Comme vous avez bien entendu lu ce rapport, je pourrai être relativement bref, afin de ne pas abuser de la patience des quelques rares courageux, voire téméraires, conseillers aux Etats encore présents dans la salle.
Ce qu'il faut savoir, c'est que l'APF regroupe 81 sections, dont 57 parlements nationaux et un certain nombre de parlements régionaux ainsi que d'organisations internationales ou interparlementaires. Même si la délégation auprès de l'APF est composée exclusivement de parlementaires francophones, elle a toujours eu pour but et à coeur de défendre les intérêts de la Suisse dans son ensemble, en tirant parti du réseau que constitue l'APF regroupant une soixantaine d'Etats répartis sur les cinq continents. L'APF est en quelque sorte le pendant parlementaire de l'Organisation internationale de la Francophonie.
60 Etats, c'est environ le tiers du total des membres de l'ONU, ce qui crée des solidarités, des amitiés, qui permettent de faire reconnaître les propositions suisses et souvent de les faire accepter dans les enceintes internationales.
A l'instar des autres délégations, la délégation auprès de l'APF est très active. Deux de ses membres, Madame Seydoux et moi-même, sont membres du Bureau. En outre, elle occupe la présidence de l'une des quatre commissions permanentes de l'APF: la Commission de l'éducation, de la communication et des affaires culturelles. Je vous signale d'ailleurs que la délégation accueillera, début juillet, la session annuelle de l'APF, qui réunira environ 300 parlementaires.
Au cours des dernières années, la délégation a mis l'accent sur trois thèmes importants, qui sont des enjeux de portée nationale. Deux ont trait à l'éducation et un à la santé publique.

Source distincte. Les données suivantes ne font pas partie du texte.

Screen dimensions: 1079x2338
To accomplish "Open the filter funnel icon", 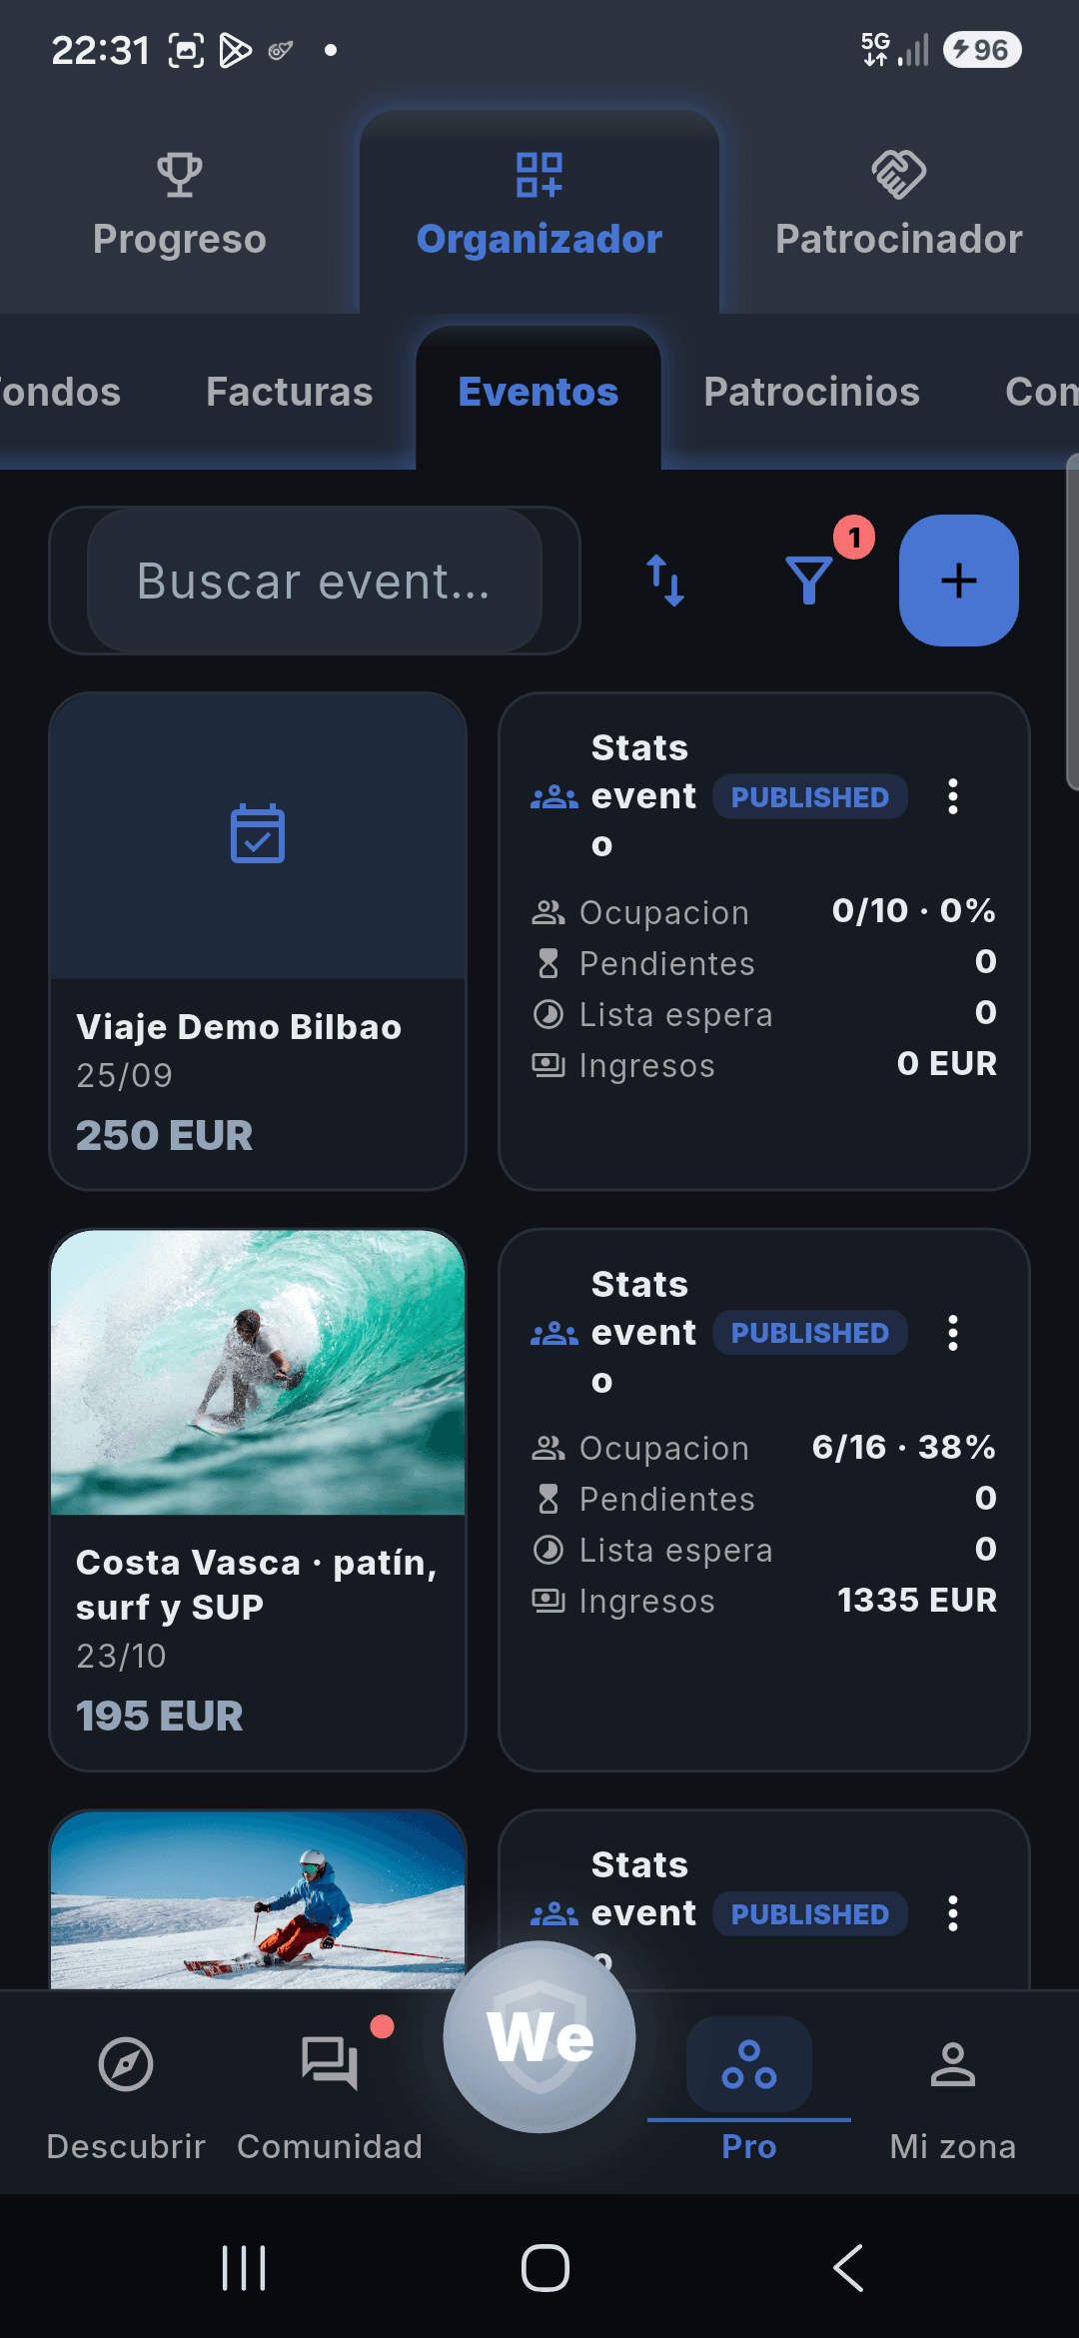I will click(x=809, y=581).
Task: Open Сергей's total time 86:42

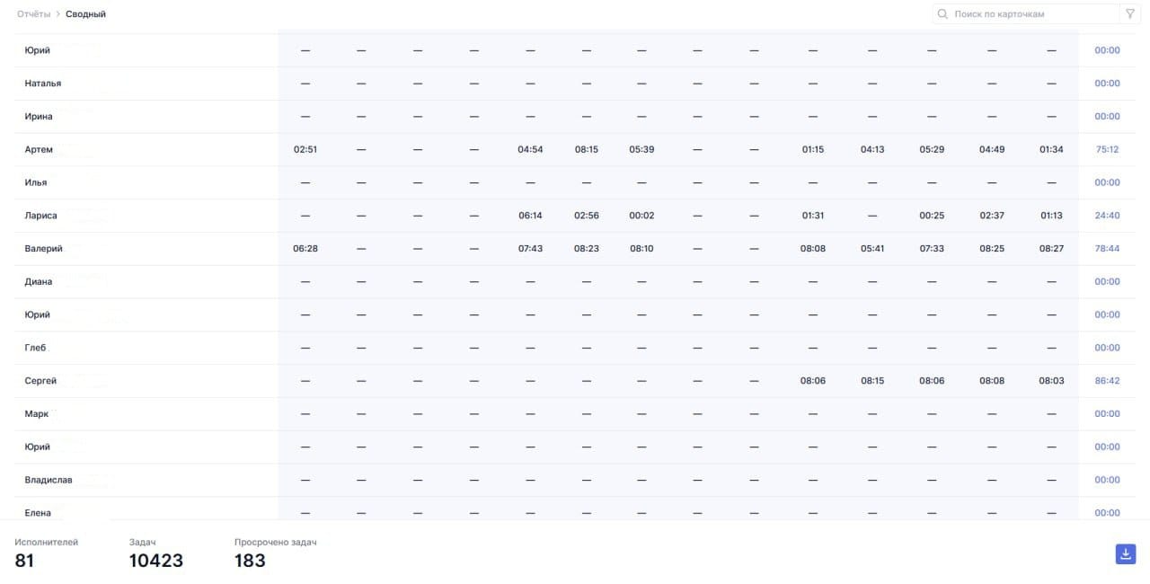Action: coord(1107,381)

Depuis environ trois ans, la délégation a mis en avant, au sein des instances de l'APF, la question de la formation professionnelle, qui est un domaine d'excellence dans notre pays. Notre système intéresse beaucoup de pays étrangers, qu'ils soient francophones ou non d'ailleurs. Des projets de collaboration avec le Gabon et le Sénégal ont été mis sur pied notamment dans le domaine du bois. Bien entendu, le modèle suisse n'est pas transposable tel quel, puisqu'il dépend d'un certain nombre de conditions-cadres que tous les pays n'ont malheureusement pas. Beaucoup de pays tentent de s'inspirer de notre système afin de promouvoir l'enseignement dual, qui est une des conditions permettant de lutter, en particulier, contre le chômage des jeunes, qui est extrêmement élevé dans les pays les moins avancés.

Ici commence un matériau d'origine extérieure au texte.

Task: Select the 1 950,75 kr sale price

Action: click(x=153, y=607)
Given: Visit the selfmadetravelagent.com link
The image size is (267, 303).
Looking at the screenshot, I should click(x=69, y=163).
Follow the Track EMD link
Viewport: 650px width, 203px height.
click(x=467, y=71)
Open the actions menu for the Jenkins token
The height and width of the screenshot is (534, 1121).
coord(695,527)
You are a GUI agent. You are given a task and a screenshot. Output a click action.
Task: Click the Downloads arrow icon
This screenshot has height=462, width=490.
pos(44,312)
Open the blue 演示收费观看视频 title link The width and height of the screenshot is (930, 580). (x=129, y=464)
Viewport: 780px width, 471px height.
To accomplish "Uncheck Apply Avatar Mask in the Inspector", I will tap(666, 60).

En matière d'éducation, la délégation a également mis l'accent sur les cours en ligne qui ont été notamment développés par l'Ecole polytechnique fédérale de Lausanne dans le domaine des sciences de l'ingénieur - il s'agit du projet RESCIF. De nombreux cours en ligne ouverts à tous sont dispensés en partenariat avec les universités du Nord et les pays du Sud. Il s'agit de proposer un enseignement supérieur de qualité aux pays émergents, qui ne disposent souvent pas des institutions universitaires permettant à leurs jeunes de se former de manière adéquate.

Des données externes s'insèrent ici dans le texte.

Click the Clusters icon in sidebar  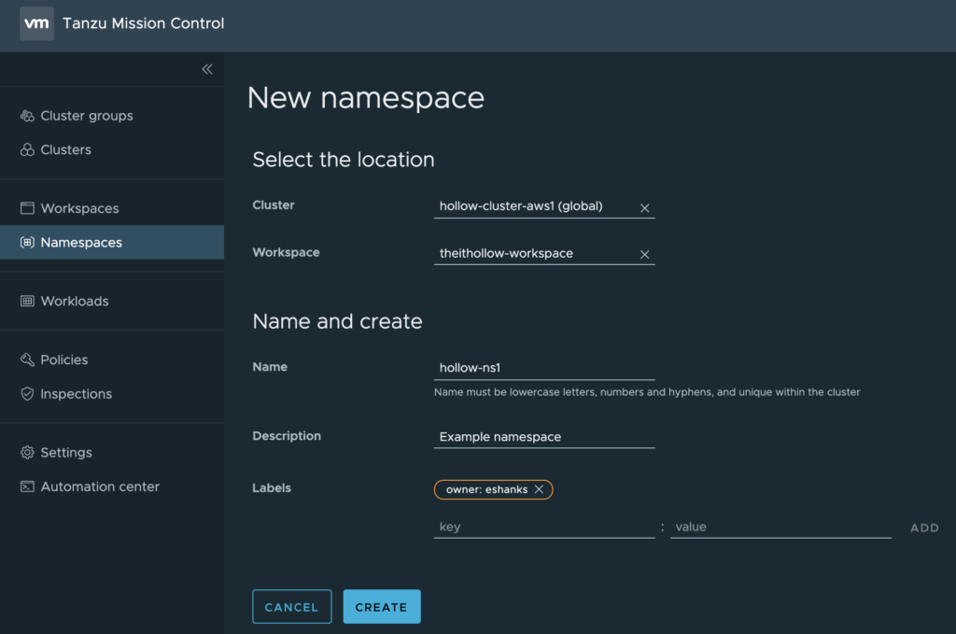(x=27, y=150)
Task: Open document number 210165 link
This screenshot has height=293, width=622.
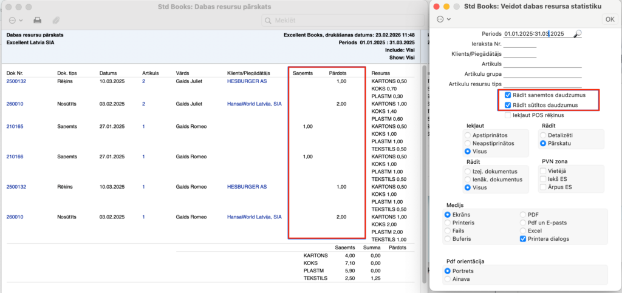Action: tap(16, 126)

Enfin, la délégation s'engage de manière très active contre les lois pénalisant certains groupes à risques dans la lutte contre le VIH/sida. En effet, ces normes pénales d'un autre temps sont des obstacles majeurs à l'accès égalitaire aux services vitaux de dépistage, de soin et de traitement de cette pandémie.
Ces trois thèmes seront bien entendu mis en avant lors de la 41e session plénière en juillet prochain à Berne.